Wapwi voulait prouver la fausseté de ce soupçon en retrouvant les deux ou du moins l’un des bouts de la dite passerelle. Une fois en possession de cette pièce justificative, on verrait bien, oui ou non, si le tronc de l’arbre avait été scié ou s’il s’était rompu sous un choc pesant.

Qu’il réussît à mettre la main sur ce simple morceau de sapin, et tout de suite les soupçons étaient détournés pour se voir reporter sur le véritable coupable, que Wapwi ne serait pas en peine de désigner, le cas échéant.

Voilà à quoi, le jour et la nuit, songeait l’enfant.

Il avait bien fait des recherches des deux côtés de la baie, le long du rivage.

Mais, sans doute, le courant de la rivière avait entraîné au large les deux bouts du tronc d’arbre encore garni d’une partie de ses branches, car il n’avait rien trouvé.
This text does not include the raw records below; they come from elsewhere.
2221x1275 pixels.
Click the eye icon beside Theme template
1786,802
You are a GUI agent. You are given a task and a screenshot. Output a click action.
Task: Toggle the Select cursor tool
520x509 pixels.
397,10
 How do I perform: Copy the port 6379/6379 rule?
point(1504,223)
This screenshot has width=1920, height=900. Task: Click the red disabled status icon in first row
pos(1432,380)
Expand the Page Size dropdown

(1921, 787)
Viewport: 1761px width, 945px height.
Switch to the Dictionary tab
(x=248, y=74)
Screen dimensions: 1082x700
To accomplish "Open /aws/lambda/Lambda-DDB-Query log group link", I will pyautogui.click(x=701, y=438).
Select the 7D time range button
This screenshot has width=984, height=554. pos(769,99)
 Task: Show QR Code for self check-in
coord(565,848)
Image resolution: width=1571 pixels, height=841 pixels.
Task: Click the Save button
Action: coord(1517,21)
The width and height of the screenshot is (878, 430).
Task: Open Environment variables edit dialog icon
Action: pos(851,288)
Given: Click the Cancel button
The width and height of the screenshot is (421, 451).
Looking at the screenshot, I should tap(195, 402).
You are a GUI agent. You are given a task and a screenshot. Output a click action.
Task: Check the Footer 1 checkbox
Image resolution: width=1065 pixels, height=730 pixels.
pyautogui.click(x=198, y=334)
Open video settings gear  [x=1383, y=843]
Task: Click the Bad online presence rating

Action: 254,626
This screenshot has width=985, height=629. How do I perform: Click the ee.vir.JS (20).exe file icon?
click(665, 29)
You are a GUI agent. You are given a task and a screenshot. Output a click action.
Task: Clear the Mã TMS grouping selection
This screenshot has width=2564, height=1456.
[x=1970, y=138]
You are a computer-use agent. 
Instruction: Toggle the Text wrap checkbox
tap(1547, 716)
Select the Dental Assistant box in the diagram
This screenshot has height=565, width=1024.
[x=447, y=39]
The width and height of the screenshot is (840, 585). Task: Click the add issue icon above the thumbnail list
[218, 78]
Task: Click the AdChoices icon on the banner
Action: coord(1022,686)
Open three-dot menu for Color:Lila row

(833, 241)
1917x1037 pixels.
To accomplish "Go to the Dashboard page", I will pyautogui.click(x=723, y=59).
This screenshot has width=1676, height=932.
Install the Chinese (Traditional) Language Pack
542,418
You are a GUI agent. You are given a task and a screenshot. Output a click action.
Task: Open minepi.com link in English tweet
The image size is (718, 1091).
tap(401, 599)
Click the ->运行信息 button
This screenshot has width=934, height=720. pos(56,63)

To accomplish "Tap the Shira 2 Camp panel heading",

– Ils seront descendus jusqu’à Belle-Isle… se disait Wapwi, ou bien ils sont allés s’échouer sur le rivage de Terre-Neuve… Il faudra que j’aille par là, l’un de ces jours.

« Si je retrouve le sapin avec une cassure ordinaire, les sauvages ont fait le coup.

« Mais s’il y a un trait de scie à l’endroit de la rupture, le coupable… c’est… l’oncle Gaspard !

« Les sauvages ne traînent pas de scie avec eux, quand ils vont en expédition.

« Au reste, il n’y a dans les bois, autour d’ici, ni Micmacs, ni Abénakis, ni Montagnais. Les trappes que l’oncle Gaspard dit avoir découvertes près de la rivière, Wapwi sait mieux que personne qui les a tendues, puisque c’est lui-même…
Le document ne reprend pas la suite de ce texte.